Miloš Plavšić

Personal information
- Date of birth: 4 April 1990 (age 35)
- Place of birth: Vrbas, SFR Yugoslavia
- Height: 1.84 m (6 ft 1⁄2 in)
- Position: Central midfielder

Team information
- Current team: Proleter Ravno Selo

Youth career
- Vojvodina

Senior career*
- Years: Team / Apps / (Gls)
- 2008–2009: Veternik
- 2009–2010: Cement Beočin
- 2010: Borac Novi Sad
- 2011: Palić / 11 / (1)
- 2011–2012: OFK Kikinda / 23 / (0)
- 2012: Vujić Voda / 10 / (0)
- 2013: ČSK Čelarevo / 13 / (1)
- 2013–2016: Iskra Borčice
- 2016: → Nové Mesto nad Váhom (loan) / 7 / (0)
- 2016: ČSK Čelarevo / 14 / (4)
- 2017: Novi Pazar / 14 / (1)
- 2017: Radnik Surdulica / 3 / (0)
- 2018: Inđija / 13 / (2)
- 2018–2019: TSC / 27 / (3)
- 2019–2020: Radnik Bijeljina / 8 / (2)
- 2020: Jagodina / 4 / (0)
- 2021: Zlatibor Čajetina / 5 / (0)
- 2021–2022: Inđija / 18 / (1)
- 2022: → Radnički SM (loan) / 1 / (0)
- 2022–2024: Tekstilac Odžaci
- 2024: Proleter Ravno Selo

= Miloš Plavšić =

Serbian footballer

Miloš Plavšić (Милош Плавшић; born 4 April 1990) is a Serbian professional footballer who plays as a central midfielder for Proleter Ravno Selo.

==Club career==
Born in Vrbas, Plavšić passed the youth school of Vojvodina. After youth categories, Plavšić played as a senior with lower league clubs Veternik, Cement Beočin, Borac Novi Sad, Kikinda, Vujić Voda and ČSK Čelarevo, and was also a member of Hajduk Kula for a period.

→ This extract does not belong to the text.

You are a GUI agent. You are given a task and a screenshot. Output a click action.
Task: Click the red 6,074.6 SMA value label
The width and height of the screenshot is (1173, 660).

In 2013, Plavšić moved to Slovak side Iskra Borčice, where he stayed as a club member until 2016, also working in a butcher shop with some other teammates. In summer 2016, he joined ČSK Čelarevo for the second time. After he scored 4 goals on 14 First League caps, also playing a cup match against Red Star Belgrade, Plavšić signed a professional contract with Novi Pazar until the end of the 2016–17 Serbian SuperLiga season.

In the summer of 2017, Plavšić moved to Radnik Surdulica. Playing just 4 matches at total under coach Simo Krunić, Plavšić decided to terminate the contract in mid-season. In early 2018, Plavšić joined Inđija. After Inđija, he also played for TSC from 2018 to 2019, with whom he won the 2018–19 Serbian First League and got promoted to the Serbian SuperLiga.

On 24 June 2019, Plavšić signed a two-year contract with Premier League of Bosnia and Herzegovina club Radnik Bijeljina. He made his official debut for Radnik on 11 July 2019, in a 2–0 home win against Spartak Trnava in the 2019–20 UEFA Europa League first qualifying round, coming in for Dejan Maksimović as a 78th minute substitute. Plavšić played his first league game for Radnik in a 2–1 home win against Čelik Zenica on 25 September 2019. His first scored goal for the club came on 28 September 2019, in a 1–4 away league win against Zvijezda 09. Plavšić left Radnik in June 2020 after his contract with the club expired.